● Exercise details
Locate the line containing "Expand the Flutter folder arrow" in the data below. Reproduce it and every following line up to the end, exactly as given.

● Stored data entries
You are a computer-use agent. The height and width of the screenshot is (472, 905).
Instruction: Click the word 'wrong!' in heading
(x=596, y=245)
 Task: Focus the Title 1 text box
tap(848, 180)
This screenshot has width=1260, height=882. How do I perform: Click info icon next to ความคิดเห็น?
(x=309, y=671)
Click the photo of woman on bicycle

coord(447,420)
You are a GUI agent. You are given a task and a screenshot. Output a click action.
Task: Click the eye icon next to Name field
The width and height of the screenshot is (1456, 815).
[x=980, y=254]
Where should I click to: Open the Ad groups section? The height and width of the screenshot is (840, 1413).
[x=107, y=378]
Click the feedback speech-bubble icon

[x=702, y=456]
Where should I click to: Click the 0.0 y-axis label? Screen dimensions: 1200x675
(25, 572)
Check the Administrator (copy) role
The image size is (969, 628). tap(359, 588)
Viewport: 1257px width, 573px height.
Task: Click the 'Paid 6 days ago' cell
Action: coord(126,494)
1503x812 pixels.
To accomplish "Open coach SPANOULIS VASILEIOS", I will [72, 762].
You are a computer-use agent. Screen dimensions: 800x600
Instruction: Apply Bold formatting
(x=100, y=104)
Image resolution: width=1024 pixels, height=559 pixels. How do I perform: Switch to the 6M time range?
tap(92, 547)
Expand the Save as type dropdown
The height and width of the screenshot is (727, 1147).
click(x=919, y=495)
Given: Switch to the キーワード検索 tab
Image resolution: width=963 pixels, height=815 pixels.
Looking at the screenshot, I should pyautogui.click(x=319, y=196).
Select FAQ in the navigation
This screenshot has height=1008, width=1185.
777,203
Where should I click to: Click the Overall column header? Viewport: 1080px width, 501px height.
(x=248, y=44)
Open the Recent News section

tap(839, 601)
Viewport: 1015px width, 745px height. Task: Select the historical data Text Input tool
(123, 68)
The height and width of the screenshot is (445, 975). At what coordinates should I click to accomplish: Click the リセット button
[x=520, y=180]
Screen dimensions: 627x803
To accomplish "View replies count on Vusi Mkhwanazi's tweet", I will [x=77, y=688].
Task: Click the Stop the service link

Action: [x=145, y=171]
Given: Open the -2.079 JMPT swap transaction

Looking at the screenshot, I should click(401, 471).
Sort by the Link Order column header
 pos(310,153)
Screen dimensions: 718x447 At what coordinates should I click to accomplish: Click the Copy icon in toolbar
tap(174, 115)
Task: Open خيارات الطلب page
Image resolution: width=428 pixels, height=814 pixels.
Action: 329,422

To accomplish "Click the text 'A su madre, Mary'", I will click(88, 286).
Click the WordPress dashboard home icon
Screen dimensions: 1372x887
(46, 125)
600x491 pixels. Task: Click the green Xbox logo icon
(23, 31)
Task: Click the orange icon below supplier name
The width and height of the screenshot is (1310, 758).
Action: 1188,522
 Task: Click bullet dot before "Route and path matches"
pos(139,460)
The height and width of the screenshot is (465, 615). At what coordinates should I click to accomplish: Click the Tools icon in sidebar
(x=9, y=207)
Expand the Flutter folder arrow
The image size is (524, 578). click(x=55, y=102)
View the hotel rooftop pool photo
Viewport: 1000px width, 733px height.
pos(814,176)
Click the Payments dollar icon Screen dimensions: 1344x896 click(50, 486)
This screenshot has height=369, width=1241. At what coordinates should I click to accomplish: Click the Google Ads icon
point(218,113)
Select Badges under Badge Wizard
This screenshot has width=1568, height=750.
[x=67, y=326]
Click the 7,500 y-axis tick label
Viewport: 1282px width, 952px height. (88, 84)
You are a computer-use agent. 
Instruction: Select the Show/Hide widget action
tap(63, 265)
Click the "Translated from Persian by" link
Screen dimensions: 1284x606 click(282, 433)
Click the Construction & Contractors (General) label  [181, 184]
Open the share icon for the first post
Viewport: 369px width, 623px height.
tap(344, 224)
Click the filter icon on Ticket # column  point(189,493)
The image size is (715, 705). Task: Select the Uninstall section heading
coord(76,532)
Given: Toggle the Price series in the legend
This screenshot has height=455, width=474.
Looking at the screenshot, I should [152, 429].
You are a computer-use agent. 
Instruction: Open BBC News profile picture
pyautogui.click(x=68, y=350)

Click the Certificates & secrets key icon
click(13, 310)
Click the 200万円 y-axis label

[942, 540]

● Output below
Expand the Flutter folder arrow
The image size is (524, 578). click(x=55, y=102)
View the hotel rooftop pool photo
Viewport: 1000px width, 733px height.
pos(814,176)
Click the Payments dollar icon Screen dimensions: 1344x896 click(50, 486)
This screenshot has height=369, width=1241. At what coordinates should I click to accomplish: Click the Google Ads icon
point(218,113)
Select Badges under Badge Wizard
This screenshot has width=1568, height=750.
[x=67, y=326]
Click the 7,500 y-axis tick label
Viewport: 1282px width, 952px height. (88, 84)
You are a computer-use agent. 
Instruction: Select the Show/Hide widget action
tap(63, 265)
Click the "Translated from Persian by" link
Screen dimensions: 1284x606 click(282, 433)
Click the Construction & Contractors (General) label  [181, 184]
Open the share icon for the first post
Viewport: 369px width, 623px height.
tap(344, 224)
Click the filter icon on Ticket # column  point(189,493)
The image size is (715, 705). Task: Select the Uninstall section heading
coord(76,532)
Given: Toggle the Price series in the legend
This screenshot has height=455, width=474.
Looking at the screenshot, I should [152, 429].
You are a computer-use agent. 
Instruction: Open BBC News profile picture
pyautogui.click(x=68, y=350)

Click the Certificates & secrets key icon
click(13, 310)
Click the 200万円 y-axis label

[942, 540]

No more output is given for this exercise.